The heart of this dispute is whether the Ladner LLCs failed to notify Underwriters within 30 days of Hurricane Zeta with respect to loss or damage to one or more of its covered properties and whether that failure absolves Brit of any coverage obligations. The parties disagree whether the 30-day notice provisions mean that the Policies should be interpreted the same as a “claims-made and reported” policy, such that it is an “essential term” of the insurance, Mem. [77] at 10; whether compliance with the provision is a “condition precedent” to coverage, id. at 11-12; or whether compliance is a “condition subsequent to coverage, i.e. a forfeiture provision that Brit waived or is estopped from asserting, and/or that would require Brit to prove prejudice due to the delay,” Mem. [75] at 7. Brit and the Ladner LLCs spend much time in their briefs comparing and contrasting the Policies to other policies that have been interpreted by Mississippi courts and the Fifth Circuit, but they appear to agree that there is no controlling authority interpreting the precise provisions at issue here. See, e.g., Mem. [77] at 9.

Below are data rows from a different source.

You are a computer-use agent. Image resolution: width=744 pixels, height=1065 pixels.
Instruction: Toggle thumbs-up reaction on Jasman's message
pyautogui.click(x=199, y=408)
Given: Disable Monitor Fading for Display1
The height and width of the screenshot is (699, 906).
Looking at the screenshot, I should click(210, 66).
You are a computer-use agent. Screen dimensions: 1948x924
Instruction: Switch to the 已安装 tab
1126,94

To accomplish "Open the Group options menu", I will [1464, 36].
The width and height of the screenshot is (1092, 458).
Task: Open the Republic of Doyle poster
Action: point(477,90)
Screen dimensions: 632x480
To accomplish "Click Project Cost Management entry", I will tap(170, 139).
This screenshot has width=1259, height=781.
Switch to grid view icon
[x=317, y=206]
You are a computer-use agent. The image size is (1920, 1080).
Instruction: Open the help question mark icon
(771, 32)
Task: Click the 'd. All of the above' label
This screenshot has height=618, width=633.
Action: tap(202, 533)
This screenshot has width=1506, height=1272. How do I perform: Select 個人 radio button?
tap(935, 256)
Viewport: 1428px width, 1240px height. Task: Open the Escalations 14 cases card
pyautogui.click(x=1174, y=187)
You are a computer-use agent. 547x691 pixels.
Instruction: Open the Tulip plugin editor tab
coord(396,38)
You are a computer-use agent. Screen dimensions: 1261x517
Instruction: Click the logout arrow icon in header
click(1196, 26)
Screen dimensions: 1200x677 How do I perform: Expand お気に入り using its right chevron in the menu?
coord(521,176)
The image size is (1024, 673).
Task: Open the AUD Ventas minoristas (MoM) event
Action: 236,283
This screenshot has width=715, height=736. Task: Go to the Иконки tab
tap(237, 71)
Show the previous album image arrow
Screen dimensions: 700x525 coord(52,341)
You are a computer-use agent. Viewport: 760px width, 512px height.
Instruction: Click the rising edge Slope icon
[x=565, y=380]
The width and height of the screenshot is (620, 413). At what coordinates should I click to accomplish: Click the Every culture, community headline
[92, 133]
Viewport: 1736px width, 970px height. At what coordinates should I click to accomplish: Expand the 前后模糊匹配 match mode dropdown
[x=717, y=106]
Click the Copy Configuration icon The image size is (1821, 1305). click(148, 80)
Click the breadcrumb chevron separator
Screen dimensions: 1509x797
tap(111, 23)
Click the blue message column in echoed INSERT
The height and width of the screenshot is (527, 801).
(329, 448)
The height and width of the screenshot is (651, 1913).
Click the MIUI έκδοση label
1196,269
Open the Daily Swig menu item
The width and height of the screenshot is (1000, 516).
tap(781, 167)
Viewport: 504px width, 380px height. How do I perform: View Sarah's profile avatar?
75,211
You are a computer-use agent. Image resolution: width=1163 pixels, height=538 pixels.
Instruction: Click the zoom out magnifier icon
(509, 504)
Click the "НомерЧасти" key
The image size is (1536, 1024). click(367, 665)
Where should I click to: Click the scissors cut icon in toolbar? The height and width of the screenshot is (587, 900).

Brit states that “this is not a typical insurance contract” and acknowledges that it has “found no Mississippi authority interpreting a similar 30-day claims-made provision in an asset protection policy where the insured self-reports properties.” Id. Brit insists that the Policies must be interpreted differently than typical “occurrence” policies and should instead be treated like claims-made and reported policies. Id. at 9-11. It cites a case from this District finding that, in “an insurance policy requiring both the claim to be made and reported during the policy period, the insured's reporting the claim within the prescribed period was an ‘essential term' to coverage.” Id. at 10 (emphasis in original) (citing Sollek v. Westport Ins. Corp., No. 3:12CV115-DPJ-FKB, 2012 WL 5835535, at *4 (S.D.Miss. Nov. 2, 2012)). Brit reasons that the 30-day notice provision in the Ladner LLC's Policies was an essential term, see id. at 10-11, and “[w]here Ladner did not report damage to any specific reported property within 30 days of Hurricane Zeta (i.e. by November 27, 2020), there is no coverage for that property for an alleged loss caused by that hurricane,” id. at 11.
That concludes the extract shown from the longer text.